Should Britain continue its controversial £1bln India aid package?
The UK will continue to send more than £1 billion to India over the next four years, despite huge cuts to government spending under London’s Conservative-led coalition government and soaring economic growth in the Asian giant.
Andrew Mitchell, the UK’s international development secretary, told the Financial Times on Monday that Britain’s annual £280 million aid payments to India would not be reduced, in spite of the country’s space ambitions, nuclear energy development, soaring numbers of billionaires and its own aid program to many African nations.

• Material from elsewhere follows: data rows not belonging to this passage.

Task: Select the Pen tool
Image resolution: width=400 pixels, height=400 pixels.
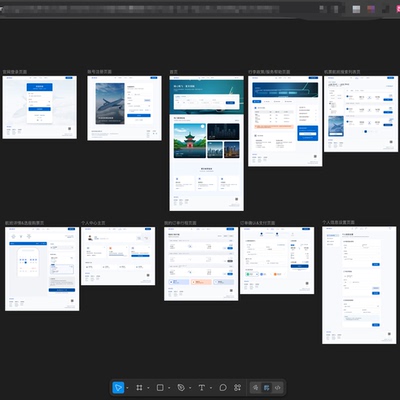Action: (x=181, y=387)
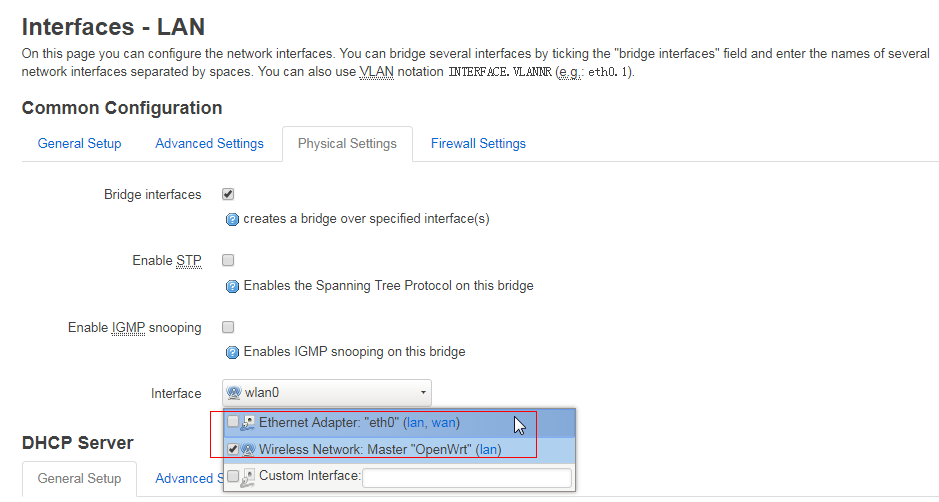Open DHCP Server General Setup tab
This screenshot has height=502, width=939.
80,479
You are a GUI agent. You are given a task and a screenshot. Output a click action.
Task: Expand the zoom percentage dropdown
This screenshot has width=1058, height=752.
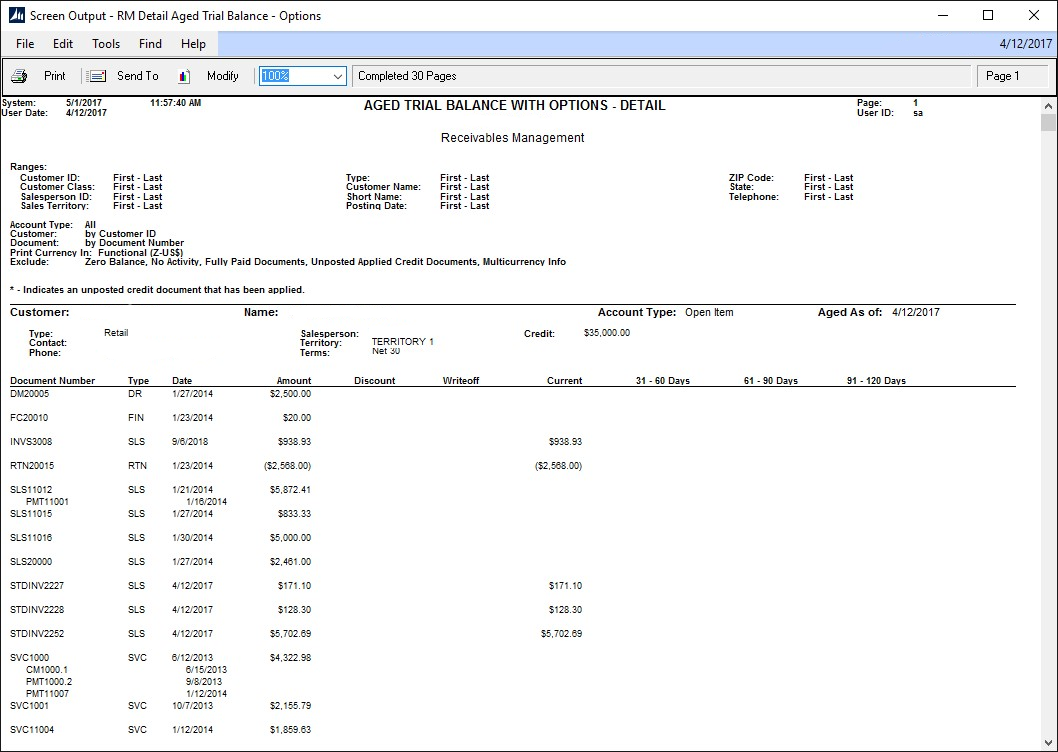coord(336,75)
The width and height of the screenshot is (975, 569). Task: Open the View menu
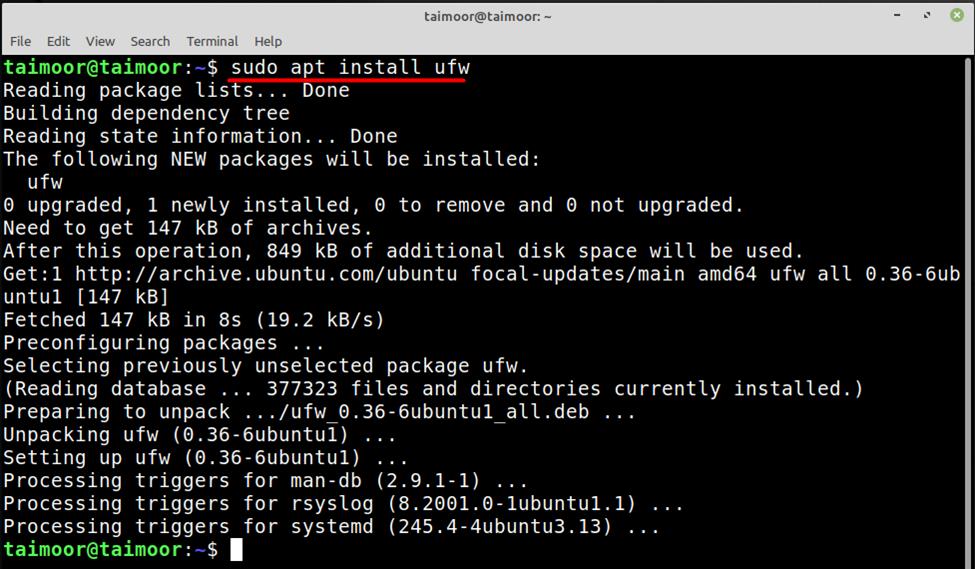coord(100,41)
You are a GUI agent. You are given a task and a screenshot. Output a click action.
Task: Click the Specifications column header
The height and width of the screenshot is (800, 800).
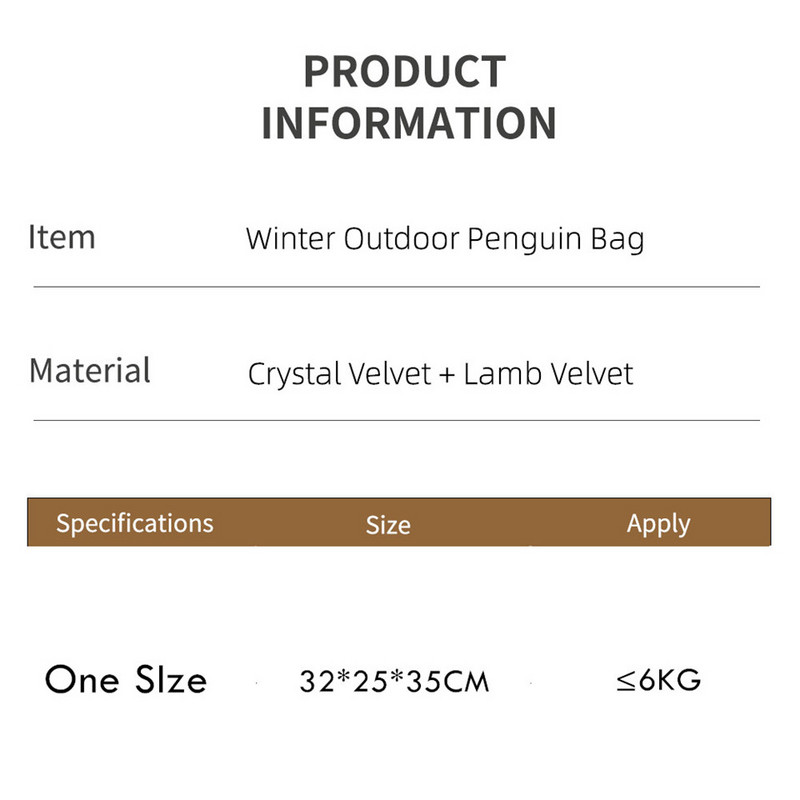tap(135, 523)
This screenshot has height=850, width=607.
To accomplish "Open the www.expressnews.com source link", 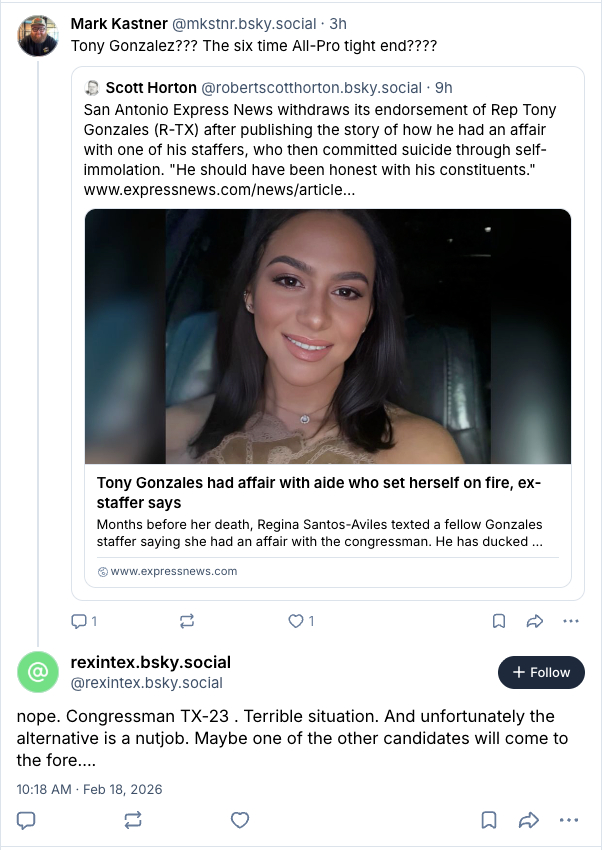I will [174, 571].
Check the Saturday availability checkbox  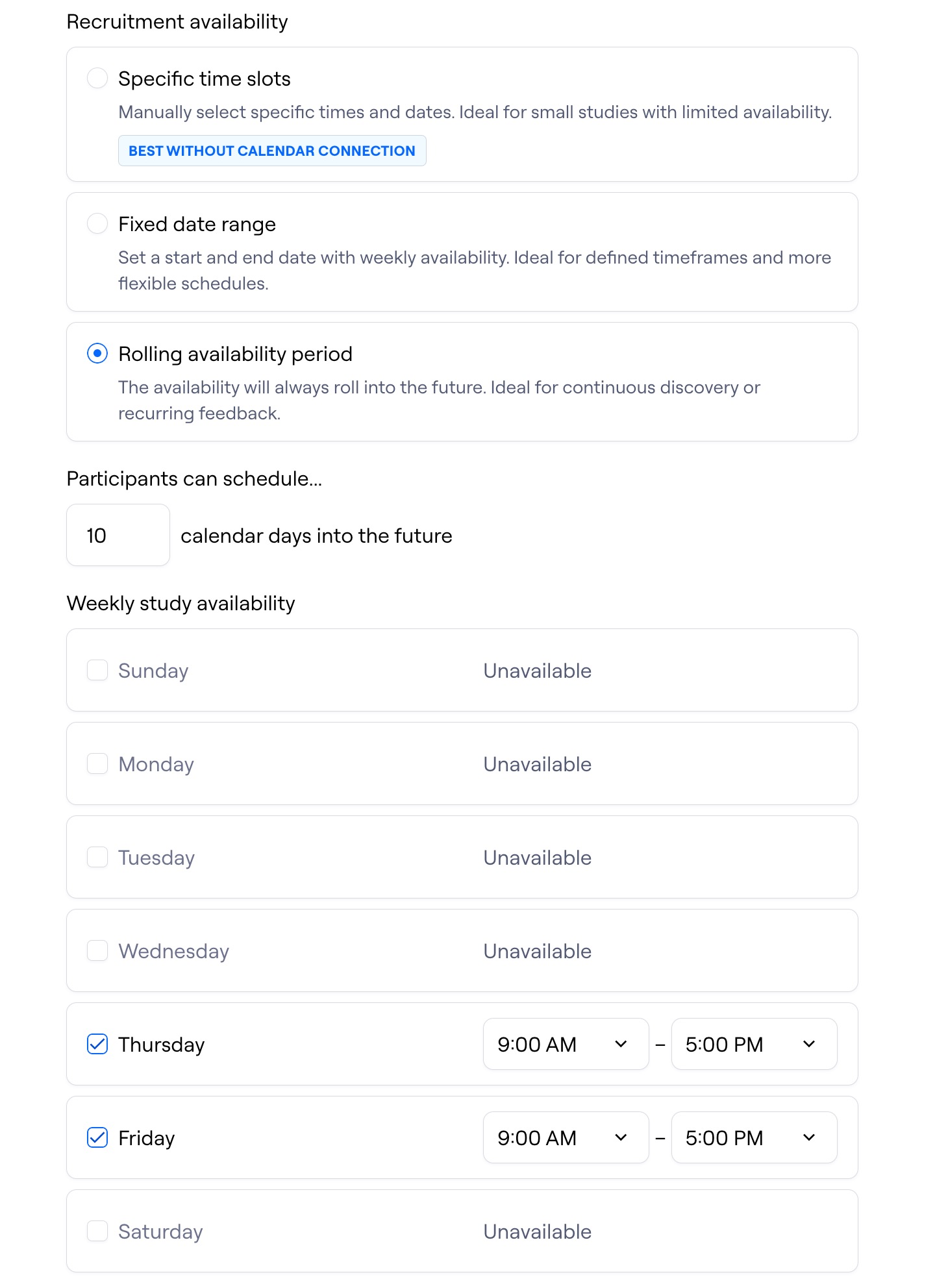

Mitchell’s comments, a day before an official announcement, are likely to infuriate some UK MPs who have seen spending slashed in their constituencies, and those who have called for a reduction in overseas payments as British taxpayers brace for a period of tough austerity measures.
In September, suggestions from Westminster that aid may be reduced sparked a terse response from New Delhi, as Indian officials reportedly mulled rejecting UK support rather than waiting for London to decide whether its slice of the pie would shrink.
British newspapers have questioned financial assistance for a country whose economy is growing at over 8.5 percent with a $31.5 billion defence budget and ambitions to join the U.N. Security Council. Permanent Security Council members Russia and China were told by London last year that continuing to supply aid to them was “not justifiable”.
Yet despite its booming economy and global power aspirations, India still accounts for a large proportion of the world’s poorest people, presenting international donors with a quandary.
“India has more poor people in it than the whole of sub-Saharan Africa. If you’re going to achieve the [UN] millennium development goals, you have to make big progress in India,” Mitchell told the Financial Times.
But should India need cash from British taxpayers to protect the poorest in its society, and could the UK’s overseas aid be better spent elsewhere?